MIÉRCOLES ANTES DE PENTECOSTÉS


EL DON DE SABIDURÍA

Desde el pecado original se perdió el gusto por la virtud, y el yugo del Señor parece triste y pesado. Pero el don de la Sabiduría, dice San Bernardo, AHOGA EN NOSOTROS los instintos de la carne, purifica el entendimiento y sana el paladar de nuestro corazón enfermo. Nos inspira profundo hastío de los bienes perecederos, siendo su efecto contrario al de la falsa sabiduría de los mundanos, que consiste solo en buscar con ardor las riquezas, los placeres y los honores terrenales. Por eso dijo San Pablo: “La sabiduría de este mundo es necedad delante de Dios (1 Corintios 3, 19).”

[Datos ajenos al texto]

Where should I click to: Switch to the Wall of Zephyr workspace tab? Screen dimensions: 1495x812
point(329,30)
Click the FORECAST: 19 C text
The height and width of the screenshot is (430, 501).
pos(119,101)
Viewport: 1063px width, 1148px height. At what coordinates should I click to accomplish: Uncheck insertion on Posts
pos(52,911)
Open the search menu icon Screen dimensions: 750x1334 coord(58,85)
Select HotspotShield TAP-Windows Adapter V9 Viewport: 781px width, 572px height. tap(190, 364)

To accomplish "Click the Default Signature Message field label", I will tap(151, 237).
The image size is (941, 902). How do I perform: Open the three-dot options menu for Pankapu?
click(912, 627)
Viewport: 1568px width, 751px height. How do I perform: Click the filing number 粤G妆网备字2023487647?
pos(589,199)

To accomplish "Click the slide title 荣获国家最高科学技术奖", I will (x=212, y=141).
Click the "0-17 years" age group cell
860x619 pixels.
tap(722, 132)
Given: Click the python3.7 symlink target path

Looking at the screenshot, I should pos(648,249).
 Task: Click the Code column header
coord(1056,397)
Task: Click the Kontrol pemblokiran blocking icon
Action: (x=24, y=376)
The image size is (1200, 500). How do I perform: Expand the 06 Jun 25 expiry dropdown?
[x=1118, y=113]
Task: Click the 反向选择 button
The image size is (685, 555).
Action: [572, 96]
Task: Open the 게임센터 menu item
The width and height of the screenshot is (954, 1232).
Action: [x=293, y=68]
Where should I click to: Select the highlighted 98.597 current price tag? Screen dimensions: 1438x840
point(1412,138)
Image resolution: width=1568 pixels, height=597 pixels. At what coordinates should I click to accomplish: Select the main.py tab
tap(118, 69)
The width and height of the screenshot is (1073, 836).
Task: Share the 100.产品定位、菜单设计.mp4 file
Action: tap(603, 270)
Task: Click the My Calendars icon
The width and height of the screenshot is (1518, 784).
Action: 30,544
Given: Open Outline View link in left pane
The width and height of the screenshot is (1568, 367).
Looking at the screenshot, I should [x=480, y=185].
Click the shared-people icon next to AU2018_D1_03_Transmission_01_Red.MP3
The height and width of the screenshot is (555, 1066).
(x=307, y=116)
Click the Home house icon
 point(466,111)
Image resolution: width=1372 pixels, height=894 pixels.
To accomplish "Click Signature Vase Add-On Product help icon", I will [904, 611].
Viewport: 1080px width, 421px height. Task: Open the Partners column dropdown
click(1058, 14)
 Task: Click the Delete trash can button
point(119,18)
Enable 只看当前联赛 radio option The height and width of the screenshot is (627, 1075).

Los SANTOS que entendieron la verdadera sabiduría, nada quisieron saber de la sabiduría de los mundanos. Comprendieron perfectamente estos oráculos sagrados “¿En dónde se halla la sabiduría y cuál es el lugar donde reside la inteligencia? El hombre no conoce su valor, ni ella se halla en la tierra de los que viven en delicias (Job 28, 12-13).” “Así es que no entrará en alma maligna la sabiduría, no habitará en el cuerpo sometido a pecado (Sab. 1, 4).” Esto lo explica San Pablo: “El hombre animal no puede hacerse capaz de las cosas que son del Espíritu de Dios; pues para él todas son una necedad y no puede entenderlas, puesto que se han de discernir con una luz espiritual que no tiene (1 Cor. 2, 14).” DESPRENDIÉNDOSE DE ESTO que es imposible mezclar a Dios con los sentidos, y la vida perfecta con la vida cómoda y sensual; siendo la primera cualidad de la verdadera sabiduría la de ser casta y mortificada. Además, el don de Sabiduría nos aleja de todo aquello que trasciende a orgullo, presunción, vanagloria, envidia, dureza de corazón, odios y rencores contra los prójimos. Por eso dijo Santiago: “La sabiduría que desciende de arriba, además de ser honesta y llena de pudor, es pacífica, modesta, dócil, concorde con todo lo bueno, llena de misericordia y de excelentes frutos de buenas obras, no se mete a juzgar y está exenta de hipocresía (Santiago 3, 17).” Luego, si tuviéramos el don de Sabiduría, éstos serían los sentimientos de nuestro corazón. Pero ¿acaso son éstas nuestras DISPOSICIONES interiores? ¿Hacemos morir en nosotros al amor propio, al egoísmo, al afán de darnos gusto en todo buscando nuestras comodidades y halagando a la carne? ¿Nos molesta ser alabados? ¿No buscamos, por el contrario, ser en todo aplaudidos? ¿No tenemos la ambición de parecer grandes a los ojos de los hombres? Examinémonos bien y veamos qué hay en el fondo de nuestro corazón, y si en él dominan estas tendencias tan contrarias a la humildad evangélica. Procuremos de ahora en adelante sentir profunda aversión hacia cuanto parezca impregnado de espíritu mundano, de orgullo, de sensualidad; y, siguiendo el consejo de Jesús a San Francisco de Asís, miremos como amargo lo que es dulce, y como dulce lo que es amargo a la naturaleza.
                           
¡Oh Dios mío, Espíritu de Amor! Haz que no quiera gustar las satisfacciones de los sentidos, ni los goces pasajeros, ni los placeres de la vida, ni cuanto halaga al amor propio. Hazme, por el contrario, despreciar como barro del camino los bienes terrenales y caducos para llegar algún día a poseer a Jesucristo, Bien supremo y eterno.